昨日の土砂降りの雨もすっかり上がり、雲一つない晴天が広がっている。久し振りの気持ちの良い朝であった。
「こんな時は何か良いことがありそうな気がするな。おっと、そう言えば指輪貰ったんだったな」
宿屋の中庭を見下ろす格好のまま、忘れないうちに昨日の指輪を鑑定しておくことにした。
――技能『道具鑑定』を発動――
――【鑑定結果】アクセサリー『■■■■の指輪』――
――■■の■■に施された■■を■■■――
――装備可能――
――しかし、装備すると外すことが出来なくなる――
「呪いのアイテムかよ、おい!」
素晴らしい気分が台無しになった。
「しかし、■■■■って、何だ? 鑑定出来ないってことか?」
今までのアイテムでは、なかったことなので指輪が何かしらのキーアイテムではないのかと推測される。しかし、現時点では何に使うのかもわからない上に、装備すると外れなくなるという呪い付きなので迂闊に使えない。しばらくは魔法のポーチの中で眠って貰うことにする。
「さて、とりあえず日課をやりに行くか。クレイモアに慣れたいしな」
動きやすい服に着替えて、棚からぼた餅気味に手に入れたクレイモアを持って中庭へ。井戸以外なにもない中庭でクレイモアを抜く。
最近の日課、型の確認である。
「はっ!」
何も考えずに振り下ろす。身体が前に流される。
「やっぱり重さが違うからずれるな。……よし」
もう一度振り下ろす。先程とは打って変わって綺麗な剣閃を描く。続けざまに縦のベクトルを横に変えて薙ぐ。
「だいたいわかって来た――はっ!」
身体は勝手に動く。その動きを自身のものとなるように溶け込ませる。アリスとの旅している間に、アリスがやった方が良いわよ、とからかうように言ってきたので実践中。確かに動きはよくなっていた。
「しゃくだがな」
しばらく、ユーリは一心不乱にクレイモアを振るった。才能のおかげで、クレイモアの扱いには慣れることが出来た。
「こんなもんかな」
クレイモアを鞘に収めて額に溜まった汗を拭う。
「確か井戸の水を使うには……」
「はいはーい! お客さーん、ちょっちまちー」
素朴な町娘の格好にエプロンという格好をした宿屋の看板娘エリンがやって来た。素朴な格好に反して快活で活発な性格をしている豪快なお嬢さんだ。
「井戸一掬い500ルブルーでーす」
「無料じゃなかったか?」
ユーリの記憶では井戸は無料であった。
「冗談、無料よー。ただ500ルブルー払ってくれれば、髪切ってあげるよーっ。格安でしょ」
エリンにしては小遣い稼ぎであるが、それは魅力的な提案だった。異世界へ移動して以降、ユーリは髪を切っていない。そのため、好き放題伸びてしまっている。切ってくれるというなら是非、お願いしたい。格安なら尚更だ。
500ルブルー魔晶硬貨を渡す。
「ほら」
「まいどー、ついでにタオルもお裾分け。気にしなさんなカッコイイお兄さんへのサービスだよー。汗を流してから切りますよー」
500ルブルー魔晶硬貨を渡すと、ほいほいっ、という感じでタオルと桶を取り出してユーリに渡す。汗を流し終えたくらいにまた来ますね、と言い残しエリンは本館に入って行った。

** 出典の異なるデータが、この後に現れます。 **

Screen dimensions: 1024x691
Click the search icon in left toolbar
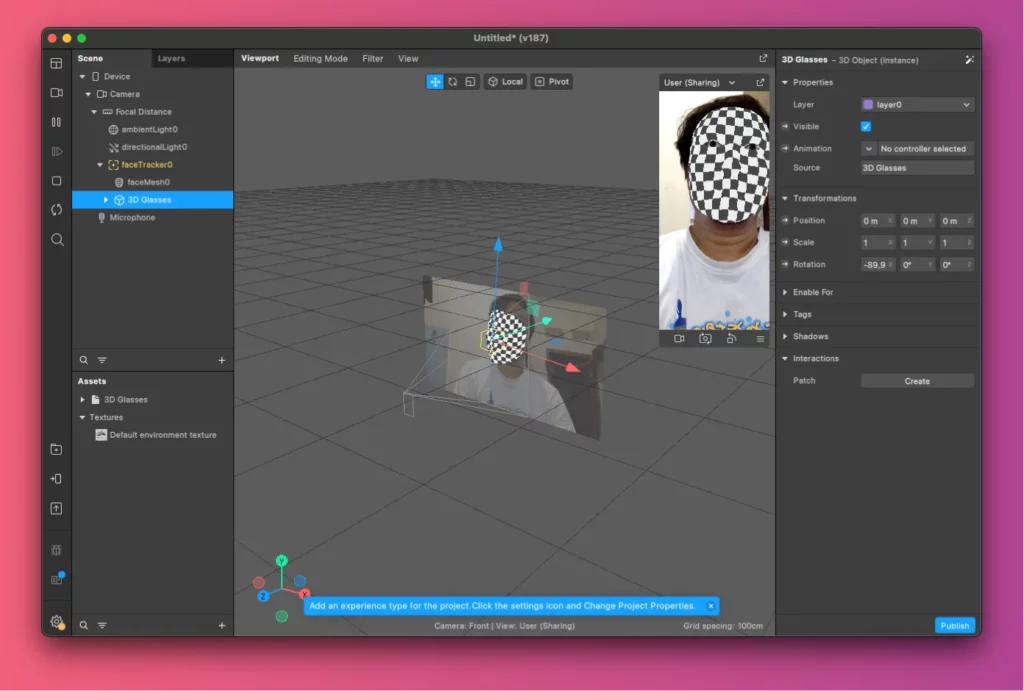coord(57,240)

それを見送ってからユーリは上半身の服を脱いで、井戸から水を掬い、頭からかぶる。冷たい井戸水は型の反復で熱くなった身体を冷やしてくれる。とても気持ちが良い。
もう一度頭から水を被り、タオルで身体を拭いていく。その時、ユーリは不意に視線を感じた。
「ん?」
個室のどこからか誰かがユーリを見ていたような気がする。窓際にそんな人影はないが気配を探る。該当しそうな気配は1つ。それはこの前すれ違ったハーフエルフの気配であった。
何故見ているのかはわからないが、特に敵意のようなものは感じないので保留にしておく。理由は、食堂で会った時にでも聞けば良いのだ。
「はいはーい、終わった?」
「ああ、頼む」
「任され任されー」
ハサミを手にしたエリンが切りやすいように地面に座る。上半身裸だが気にすることはない。ちゃきちゃきというハサミを噛み合わせる音と髪が落ちる音が響く。それにあわせて頭が軽くなっていくのを感じた。やはり髪は短い方に限る。
「どんな感じに切るー?」
「適当にしてくれ。あんま変なの以外なら何でもいい」
「あいあい、了解了解」
櫛を器用に使いながらエリンはユーリの髪を切っていった。人は見かけによらないなと若干失礼なことを考えつつユーリは終わるのを待った。
「ふう、こんなものかな?」
「ありがとう」
「うんうん、カッコ良くなったよ」
「それはどうも」
と髪を流す為に水を被り、風の精霊術で髪を集めて、集めた髪を炎の精霊に燃やしてもらった。一本も残らずだ。残して、下手な魔法使いの手に渡ると危険だからである。
「よし」
「じゃ、あたしはいくねー。用があったらまたいっちくれー。誠心誠意対応するさー」
スタタタ、と本館に戻っていった。一カ所に留まれない風のようである。
それを見送りユーリも部屋に戻る。夏用に新調した半袖の黒のシャツと、白の上着を着る。袖は折り曲げて捲り上げボタンで止めてしまう。下も新しくした黒のズボンに丈夫な靴を履く。具合を確かめるように軽くジャンプする。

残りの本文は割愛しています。